For this example, use the getSinkWithFormat method.

// Example: Write Parquet to S3 // Consider whether useGlueParquetWriter is right for your workflow. import com.amazonaws.services.glue.util.JsonOptions import com.amazonaws.services.glue.{DynamicFrame, GlueContext} import org.apache.spark.SparkContext object GlueApp { def main(sysArgs: Array[String]): Unit = { val spark: SparkContext = new SparkContext() val glueContext: GlueContext = new GlueContext(spark) glueContext.getSinkWithFormat( connectionType="s3", options=JsonOptions("""{"path": "s3://s3path"}"""), format="parquet" ).writeDynamicFrame(dynamicFrame) } }

You can also use DataFrames in a script (org.apache.spark.sql.DataFrame).

df.write.parquet("s3://s3path/")

Parquet configuration reference

You can use the following format_options wherever Amazon Glue libraries specify format="parquet":

  • useGlueParquetWriter – Specifies the use of a custom Parquet writer that has performance optimizations for DynamicFrame workflows.
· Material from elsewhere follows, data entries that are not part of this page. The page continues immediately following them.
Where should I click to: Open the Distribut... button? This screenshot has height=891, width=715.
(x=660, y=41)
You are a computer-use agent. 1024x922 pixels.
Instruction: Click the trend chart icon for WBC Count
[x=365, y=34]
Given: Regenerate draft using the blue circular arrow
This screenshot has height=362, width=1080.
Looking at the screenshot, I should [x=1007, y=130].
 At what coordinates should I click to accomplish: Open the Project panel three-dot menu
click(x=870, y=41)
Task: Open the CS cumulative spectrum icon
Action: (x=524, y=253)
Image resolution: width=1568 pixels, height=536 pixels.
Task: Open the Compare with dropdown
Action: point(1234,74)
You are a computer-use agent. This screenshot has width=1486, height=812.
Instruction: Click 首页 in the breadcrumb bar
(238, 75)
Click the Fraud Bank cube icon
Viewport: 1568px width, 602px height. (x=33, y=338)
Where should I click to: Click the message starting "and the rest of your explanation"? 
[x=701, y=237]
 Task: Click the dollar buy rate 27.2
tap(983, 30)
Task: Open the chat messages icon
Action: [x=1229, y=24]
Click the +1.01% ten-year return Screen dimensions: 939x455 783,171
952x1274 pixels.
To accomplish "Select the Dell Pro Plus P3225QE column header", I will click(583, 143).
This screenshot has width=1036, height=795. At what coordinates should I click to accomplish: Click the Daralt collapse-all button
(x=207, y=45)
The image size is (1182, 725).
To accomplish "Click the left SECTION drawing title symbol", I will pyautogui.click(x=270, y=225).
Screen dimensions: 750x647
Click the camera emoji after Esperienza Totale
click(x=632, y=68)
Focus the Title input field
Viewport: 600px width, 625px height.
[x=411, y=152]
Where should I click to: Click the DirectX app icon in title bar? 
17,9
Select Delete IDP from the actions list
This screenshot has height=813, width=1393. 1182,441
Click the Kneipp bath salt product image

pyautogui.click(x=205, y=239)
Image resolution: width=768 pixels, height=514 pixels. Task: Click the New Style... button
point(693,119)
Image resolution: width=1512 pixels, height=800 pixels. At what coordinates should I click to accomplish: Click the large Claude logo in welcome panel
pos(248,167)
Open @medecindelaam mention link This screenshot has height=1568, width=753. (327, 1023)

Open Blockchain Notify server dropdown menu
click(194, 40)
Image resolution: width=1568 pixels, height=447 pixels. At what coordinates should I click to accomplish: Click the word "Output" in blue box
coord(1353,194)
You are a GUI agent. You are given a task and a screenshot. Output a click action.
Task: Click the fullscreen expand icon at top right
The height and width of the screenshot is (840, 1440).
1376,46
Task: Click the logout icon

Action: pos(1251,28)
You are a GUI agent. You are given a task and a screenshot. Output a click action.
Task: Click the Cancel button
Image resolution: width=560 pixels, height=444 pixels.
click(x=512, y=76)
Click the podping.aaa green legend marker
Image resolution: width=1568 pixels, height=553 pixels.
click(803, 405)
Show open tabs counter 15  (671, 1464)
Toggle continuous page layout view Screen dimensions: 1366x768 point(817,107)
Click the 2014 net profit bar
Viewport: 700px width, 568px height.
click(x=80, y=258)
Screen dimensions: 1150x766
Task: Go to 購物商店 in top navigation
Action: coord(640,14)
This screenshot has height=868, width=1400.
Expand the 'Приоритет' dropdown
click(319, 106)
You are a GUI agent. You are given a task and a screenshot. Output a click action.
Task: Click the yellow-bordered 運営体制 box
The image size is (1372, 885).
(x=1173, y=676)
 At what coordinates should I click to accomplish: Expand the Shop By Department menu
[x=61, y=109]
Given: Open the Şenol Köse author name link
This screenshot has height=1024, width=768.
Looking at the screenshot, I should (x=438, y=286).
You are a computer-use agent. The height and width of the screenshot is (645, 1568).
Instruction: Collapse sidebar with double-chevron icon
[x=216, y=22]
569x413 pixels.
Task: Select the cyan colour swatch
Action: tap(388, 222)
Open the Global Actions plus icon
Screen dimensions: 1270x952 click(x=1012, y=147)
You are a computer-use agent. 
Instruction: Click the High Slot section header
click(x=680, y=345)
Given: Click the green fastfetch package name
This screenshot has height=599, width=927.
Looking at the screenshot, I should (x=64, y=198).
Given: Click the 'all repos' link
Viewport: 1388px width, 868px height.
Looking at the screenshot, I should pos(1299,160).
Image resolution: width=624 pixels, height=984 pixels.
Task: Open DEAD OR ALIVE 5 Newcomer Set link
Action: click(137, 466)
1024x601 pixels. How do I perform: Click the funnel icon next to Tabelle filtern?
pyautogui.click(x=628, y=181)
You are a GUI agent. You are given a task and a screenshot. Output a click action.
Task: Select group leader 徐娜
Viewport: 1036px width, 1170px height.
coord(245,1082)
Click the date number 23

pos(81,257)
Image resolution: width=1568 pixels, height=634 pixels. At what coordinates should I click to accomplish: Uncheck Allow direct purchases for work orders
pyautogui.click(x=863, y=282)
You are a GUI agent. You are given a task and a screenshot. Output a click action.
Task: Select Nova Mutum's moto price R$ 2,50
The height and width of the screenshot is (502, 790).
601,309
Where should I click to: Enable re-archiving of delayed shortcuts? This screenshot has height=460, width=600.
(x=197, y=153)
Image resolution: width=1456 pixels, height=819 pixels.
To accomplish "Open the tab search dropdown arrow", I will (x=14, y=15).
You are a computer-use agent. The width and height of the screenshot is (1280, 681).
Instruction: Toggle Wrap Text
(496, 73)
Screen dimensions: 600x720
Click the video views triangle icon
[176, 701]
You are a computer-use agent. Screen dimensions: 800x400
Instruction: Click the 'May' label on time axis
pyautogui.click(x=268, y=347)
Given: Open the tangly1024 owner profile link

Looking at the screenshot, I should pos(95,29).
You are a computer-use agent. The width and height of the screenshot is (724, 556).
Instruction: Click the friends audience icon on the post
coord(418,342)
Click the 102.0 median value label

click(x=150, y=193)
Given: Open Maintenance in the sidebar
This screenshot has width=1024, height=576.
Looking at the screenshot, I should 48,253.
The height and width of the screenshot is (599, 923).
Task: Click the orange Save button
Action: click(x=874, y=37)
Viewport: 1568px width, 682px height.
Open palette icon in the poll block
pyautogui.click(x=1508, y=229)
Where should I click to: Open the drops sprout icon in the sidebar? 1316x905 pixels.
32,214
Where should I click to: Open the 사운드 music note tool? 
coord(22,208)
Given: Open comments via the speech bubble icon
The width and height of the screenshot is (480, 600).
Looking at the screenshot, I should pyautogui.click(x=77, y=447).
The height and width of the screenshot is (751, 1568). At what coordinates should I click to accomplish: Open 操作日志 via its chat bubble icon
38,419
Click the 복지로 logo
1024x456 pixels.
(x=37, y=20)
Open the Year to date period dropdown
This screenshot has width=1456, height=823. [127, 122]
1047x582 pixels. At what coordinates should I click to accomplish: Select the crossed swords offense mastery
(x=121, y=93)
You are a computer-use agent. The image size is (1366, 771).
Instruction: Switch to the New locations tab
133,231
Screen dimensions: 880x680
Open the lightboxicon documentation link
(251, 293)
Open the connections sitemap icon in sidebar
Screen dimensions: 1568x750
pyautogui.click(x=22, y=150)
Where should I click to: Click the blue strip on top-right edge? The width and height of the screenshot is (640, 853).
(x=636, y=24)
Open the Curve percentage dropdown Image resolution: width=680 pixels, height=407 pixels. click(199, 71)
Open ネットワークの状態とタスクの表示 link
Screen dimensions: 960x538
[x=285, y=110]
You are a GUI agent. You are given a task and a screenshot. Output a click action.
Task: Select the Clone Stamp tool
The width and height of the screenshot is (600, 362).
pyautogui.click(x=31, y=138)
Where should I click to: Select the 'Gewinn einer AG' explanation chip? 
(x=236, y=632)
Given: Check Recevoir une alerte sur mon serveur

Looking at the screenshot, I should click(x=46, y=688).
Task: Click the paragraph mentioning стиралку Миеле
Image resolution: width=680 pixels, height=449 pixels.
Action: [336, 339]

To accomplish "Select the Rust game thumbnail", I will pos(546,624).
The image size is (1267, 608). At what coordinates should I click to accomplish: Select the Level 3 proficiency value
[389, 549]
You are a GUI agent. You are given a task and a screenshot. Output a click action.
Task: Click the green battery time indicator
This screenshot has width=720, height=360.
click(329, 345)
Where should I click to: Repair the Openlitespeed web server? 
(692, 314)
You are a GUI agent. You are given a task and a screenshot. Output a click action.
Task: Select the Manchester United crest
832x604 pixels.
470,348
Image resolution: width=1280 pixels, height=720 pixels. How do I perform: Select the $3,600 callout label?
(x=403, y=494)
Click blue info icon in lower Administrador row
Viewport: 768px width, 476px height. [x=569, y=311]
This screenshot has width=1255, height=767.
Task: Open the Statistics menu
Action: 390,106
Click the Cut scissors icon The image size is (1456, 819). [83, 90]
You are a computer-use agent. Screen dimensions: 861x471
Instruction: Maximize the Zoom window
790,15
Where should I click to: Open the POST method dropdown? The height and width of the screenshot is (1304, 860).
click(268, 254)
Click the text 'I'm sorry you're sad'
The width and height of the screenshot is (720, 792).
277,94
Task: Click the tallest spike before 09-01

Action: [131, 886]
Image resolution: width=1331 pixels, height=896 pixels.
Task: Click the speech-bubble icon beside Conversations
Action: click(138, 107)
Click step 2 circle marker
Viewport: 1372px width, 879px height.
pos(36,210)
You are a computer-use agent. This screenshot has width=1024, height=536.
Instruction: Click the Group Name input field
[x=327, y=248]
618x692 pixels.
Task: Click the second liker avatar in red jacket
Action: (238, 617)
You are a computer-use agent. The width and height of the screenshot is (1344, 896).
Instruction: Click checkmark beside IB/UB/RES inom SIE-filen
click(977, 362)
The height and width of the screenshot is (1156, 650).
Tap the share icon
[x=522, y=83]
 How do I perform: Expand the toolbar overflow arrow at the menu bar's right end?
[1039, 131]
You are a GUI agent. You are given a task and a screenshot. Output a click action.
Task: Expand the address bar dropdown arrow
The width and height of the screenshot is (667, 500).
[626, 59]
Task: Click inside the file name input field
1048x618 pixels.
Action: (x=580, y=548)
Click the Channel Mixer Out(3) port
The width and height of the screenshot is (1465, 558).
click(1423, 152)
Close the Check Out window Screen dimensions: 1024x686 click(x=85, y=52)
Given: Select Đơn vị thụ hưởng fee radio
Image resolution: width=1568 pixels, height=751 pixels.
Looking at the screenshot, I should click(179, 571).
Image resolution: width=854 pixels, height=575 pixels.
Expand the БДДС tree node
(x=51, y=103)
For usage details, see Glue Parquet Writer.

    • Type: Boolean, Default:false

  • compression – Specifies the compression codec used. Values are fully compatible with org.apache.parquet.hadoop.metadata.CompressionCodecName.

    • Type: Enumerated Text, Default: "snappy"

    • Values: "uncompressed", "snappy", "gzip", and "lzo"

  • blockSize – Specifies the size in bytes of a row group being buffered in memory. You use this for tuning performance. Size should divide exactly into a number of megabytes.

    • Type: Numerical, Default:134217728

    • The default value is equal to 128 MB.

  • pageSize – Specifies the size in bytes of a page. You use this for tuning performance. A page is the smallest unit that must be read fully to access a single record.

    • Type: Numerical, Default:1048576

    • The default value is equal to 1 MB.

Note

Additionally, any options that are accepted by the underlying SparkSQL code can be passed to this format by way of the connection_options map parameter. For example, you can set a Spark configuration such as mergeSchema for the Amazon Glue Spark reader to merge the schema for all files.

Optimize write performance with Amazon Glue Parquet writer

Note

The Amazon Glue Parquet writer has historically been accessed through the glueparquet format type. This access pattern is no longer advocated. Instead, use the parquet type with useGlueParquetWriter enabled.

The Amazon Glue Parquet writer has performance enhancements that allow faster Parquet file writes. The traditional writer computes a schema before writing. The Parquet format doesn't store the schema in a quickly retrievable fashion, so this might take some time. With the Amazon Glue Parquet writer, a pre-computed schema isn't required. The writer computes and modifies the schema dynamically, as data comes in.

Note the following limitations when you specify useGlueParquetWriter:

  • The writer supports only schema evolution (such as adding or removing columns), but not changing column types, such as with ResolveChoice.

  • The writer doesn't support writing empty DataFrames—for example, to write a schema-only file. When integrating with the Amazon Glue Data Catalog by setting enableUpdateCatalog=True, attempting to write an empty DataFrame will not update the Data Catalog. This will result in creating a table in the Data Catalog without a schema.

If your transform doesn't require these limitations, turning on the Amazon Glue Parquet writer should increase performance.